What to produce >>
Using the entries below, write out the line with "Share on Facebook (144, 872)", the line with "2013 年 11 月 (32, 287)", and every line in between, exactly as each is written.

(Beginning of Entries shown)

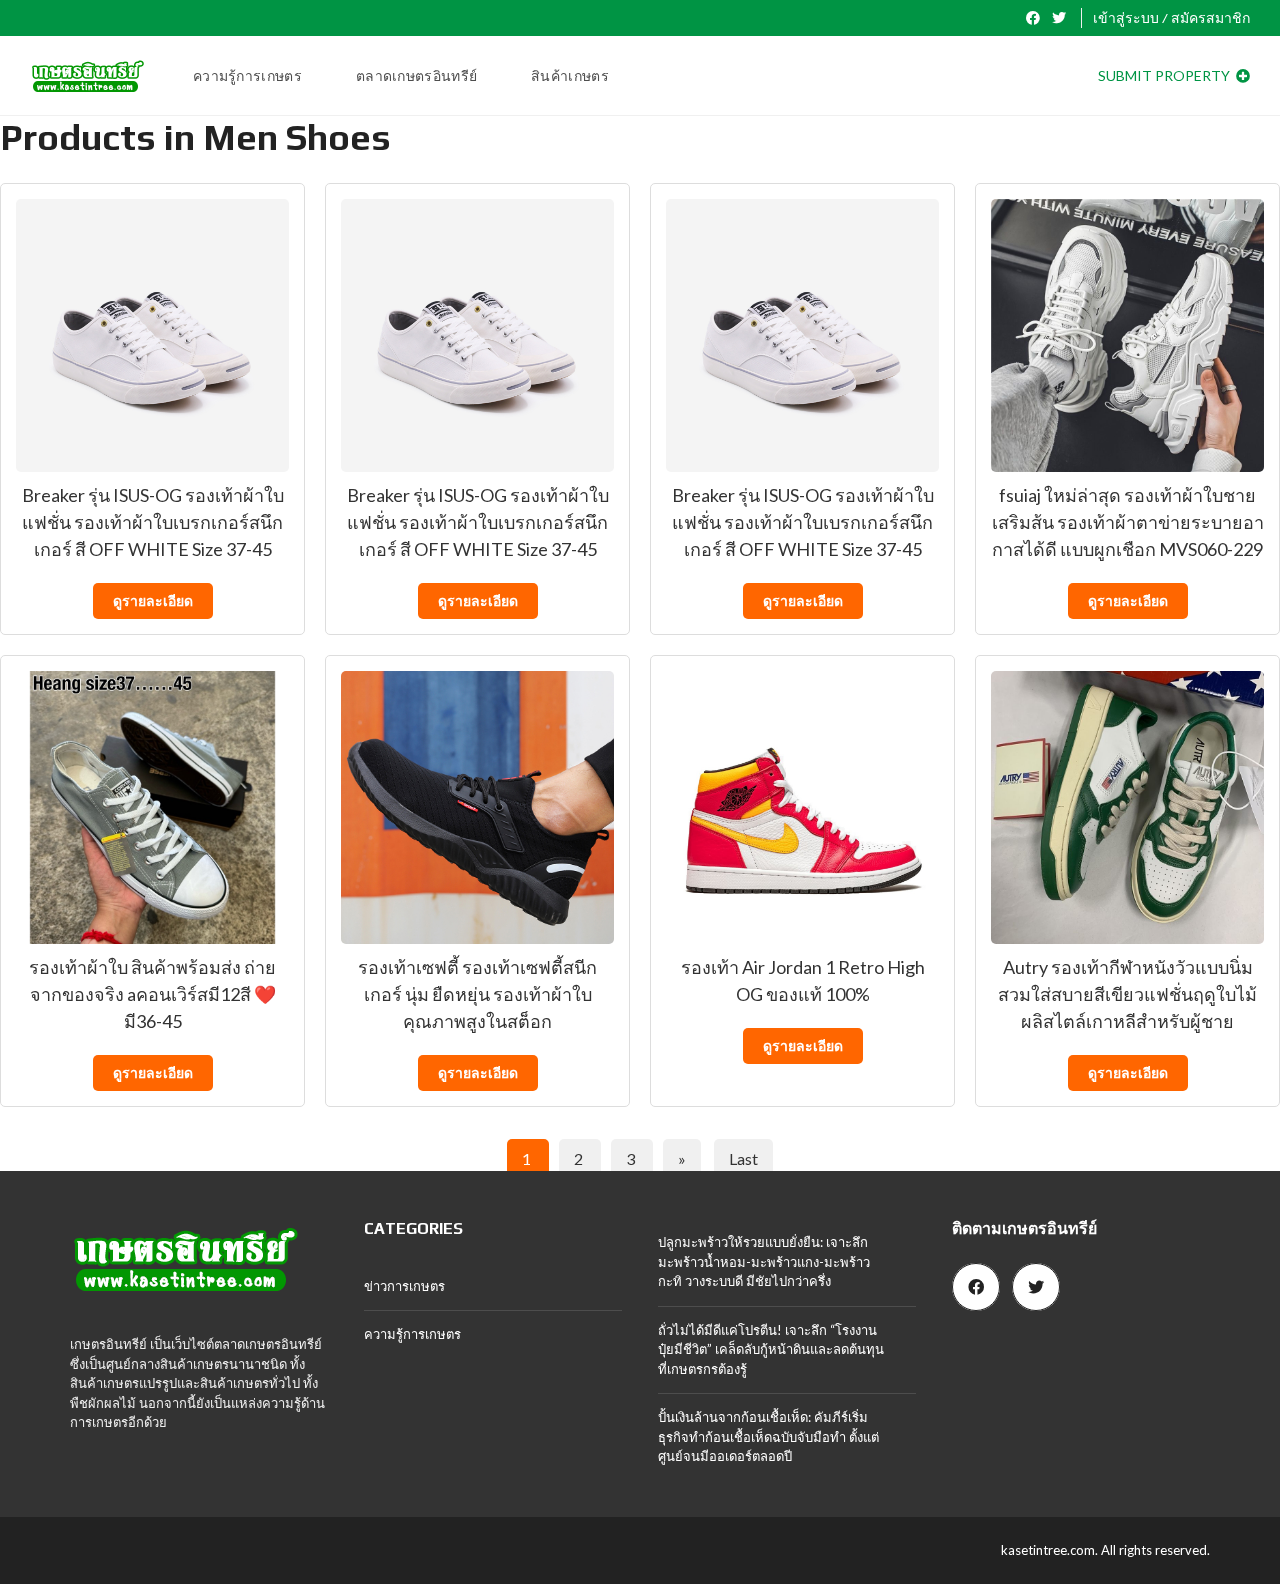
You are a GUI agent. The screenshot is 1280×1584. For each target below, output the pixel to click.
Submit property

(End of Entries shown)
(Beginning of Entries shown)

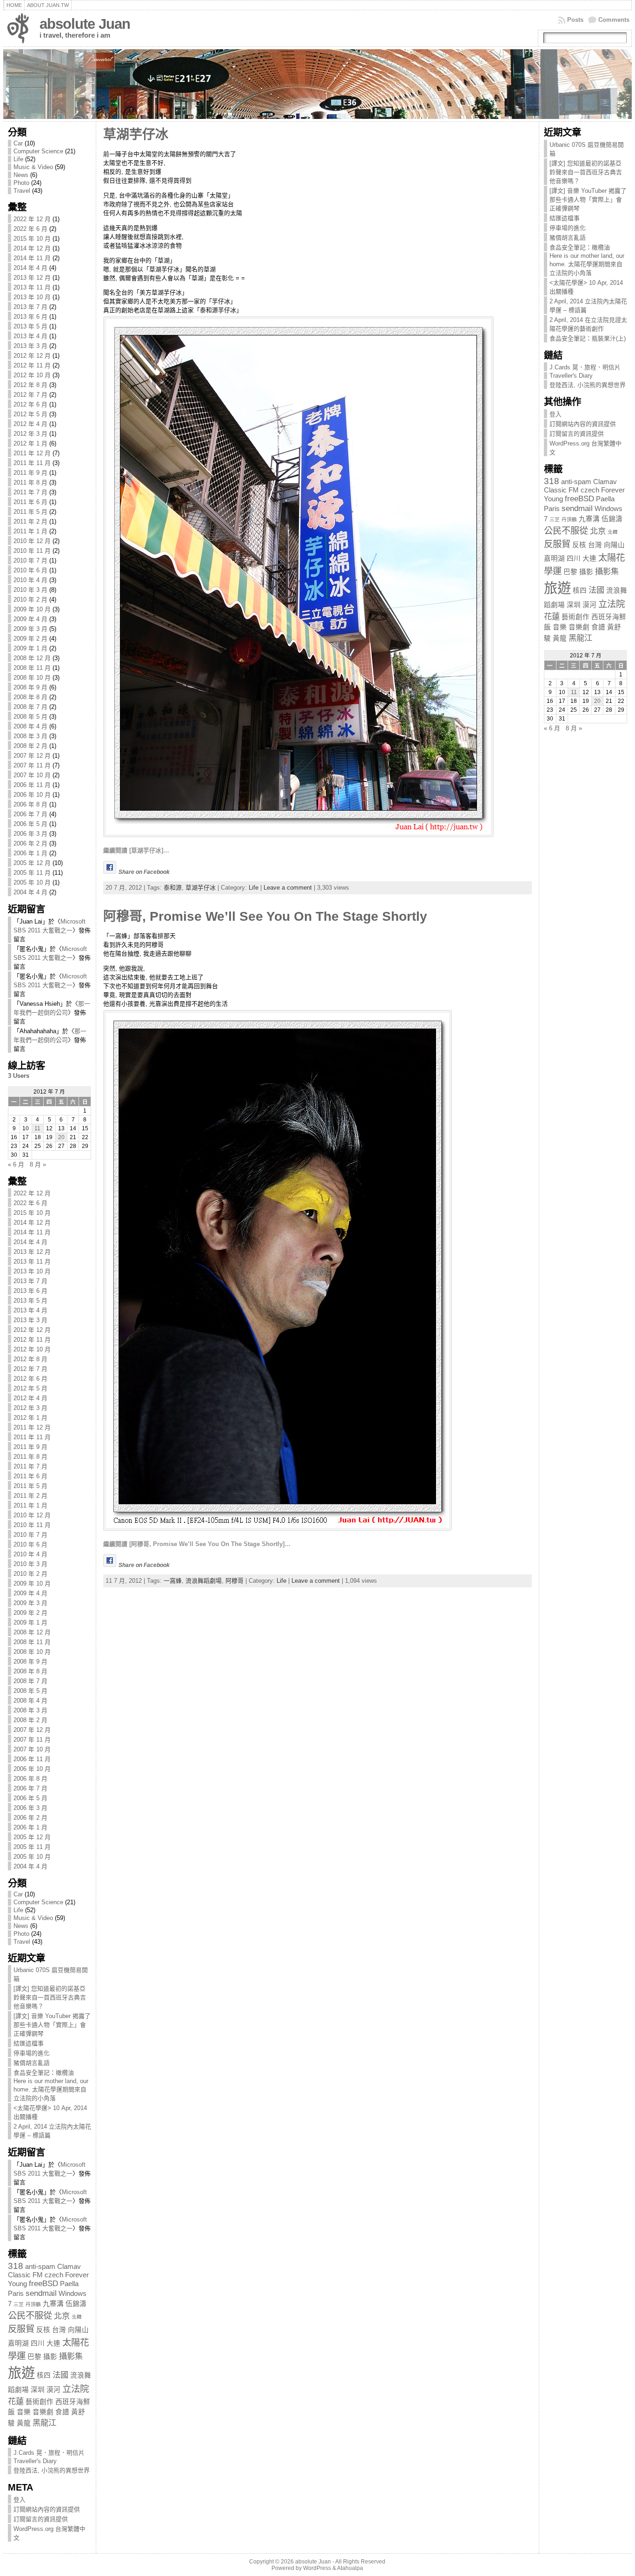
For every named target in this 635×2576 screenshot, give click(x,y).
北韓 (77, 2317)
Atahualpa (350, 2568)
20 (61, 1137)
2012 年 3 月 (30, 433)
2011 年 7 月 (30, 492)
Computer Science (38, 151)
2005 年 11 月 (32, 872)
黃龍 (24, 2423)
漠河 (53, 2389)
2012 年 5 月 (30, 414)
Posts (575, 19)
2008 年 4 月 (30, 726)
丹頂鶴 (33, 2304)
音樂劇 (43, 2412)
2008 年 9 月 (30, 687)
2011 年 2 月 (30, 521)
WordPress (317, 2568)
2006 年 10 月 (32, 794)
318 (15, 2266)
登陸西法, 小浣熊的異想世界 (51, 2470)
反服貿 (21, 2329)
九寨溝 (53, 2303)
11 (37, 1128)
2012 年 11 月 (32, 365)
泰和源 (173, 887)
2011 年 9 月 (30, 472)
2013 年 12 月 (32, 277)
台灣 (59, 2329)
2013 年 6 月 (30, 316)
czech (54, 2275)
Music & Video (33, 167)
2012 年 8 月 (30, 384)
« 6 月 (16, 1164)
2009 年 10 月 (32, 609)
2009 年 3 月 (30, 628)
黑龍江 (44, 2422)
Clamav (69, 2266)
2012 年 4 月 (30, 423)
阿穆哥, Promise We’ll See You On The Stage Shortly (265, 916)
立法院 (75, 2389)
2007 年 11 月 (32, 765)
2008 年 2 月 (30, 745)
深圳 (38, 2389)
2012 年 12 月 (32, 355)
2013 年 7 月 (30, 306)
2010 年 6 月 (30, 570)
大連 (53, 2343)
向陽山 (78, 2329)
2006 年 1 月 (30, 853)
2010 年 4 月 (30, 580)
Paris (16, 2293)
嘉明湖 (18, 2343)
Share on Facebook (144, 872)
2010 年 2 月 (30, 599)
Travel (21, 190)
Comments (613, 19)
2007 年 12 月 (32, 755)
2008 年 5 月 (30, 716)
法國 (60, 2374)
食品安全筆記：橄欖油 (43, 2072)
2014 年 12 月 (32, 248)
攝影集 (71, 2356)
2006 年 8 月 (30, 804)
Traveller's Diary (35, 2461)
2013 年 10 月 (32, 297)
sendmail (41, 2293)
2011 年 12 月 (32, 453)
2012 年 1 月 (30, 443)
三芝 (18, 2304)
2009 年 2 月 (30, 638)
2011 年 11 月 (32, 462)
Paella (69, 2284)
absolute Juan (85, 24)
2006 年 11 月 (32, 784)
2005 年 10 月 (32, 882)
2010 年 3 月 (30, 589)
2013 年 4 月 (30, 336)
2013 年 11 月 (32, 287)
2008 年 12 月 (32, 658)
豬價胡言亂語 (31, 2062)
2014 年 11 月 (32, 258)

(End of Entries shown)

Answer >>
Share on Facebook (144, 872)
2010 年 2 月 (30, 599)
Travel (21, 190)
Comments (613, 19)
2007 年 12 月 (32, 755)
2008 年 5 月 (30, 716)
法國 (60, 2374)
食品安全筆記：橄欖油 (43, 2072)
2014 年 12 月 (32, 248)
攝影集 (71, 2356)
2006 年 8 月 (30, 804)
Traveller's Diary (35, 2461)
2013 年 10 月 (32, 297)
sendmail (41, 2293)
2011 年 12 月 (32, 453)
2012 年 1 月 (30, 443)
三芝 (18, 2304)
2009 年 2 月 (30, 638)
2011 年 11 月 (32, 462)
Paella (69, 2284)
absolute Juan (85, 24)
2006 年 11 月 (32, 784)
2005 年 10 月 (32, 882)
2010 年 3 月 (30, 589)
2013 年 4 月 (30, 336)
2013 年 11 月 (32, 287)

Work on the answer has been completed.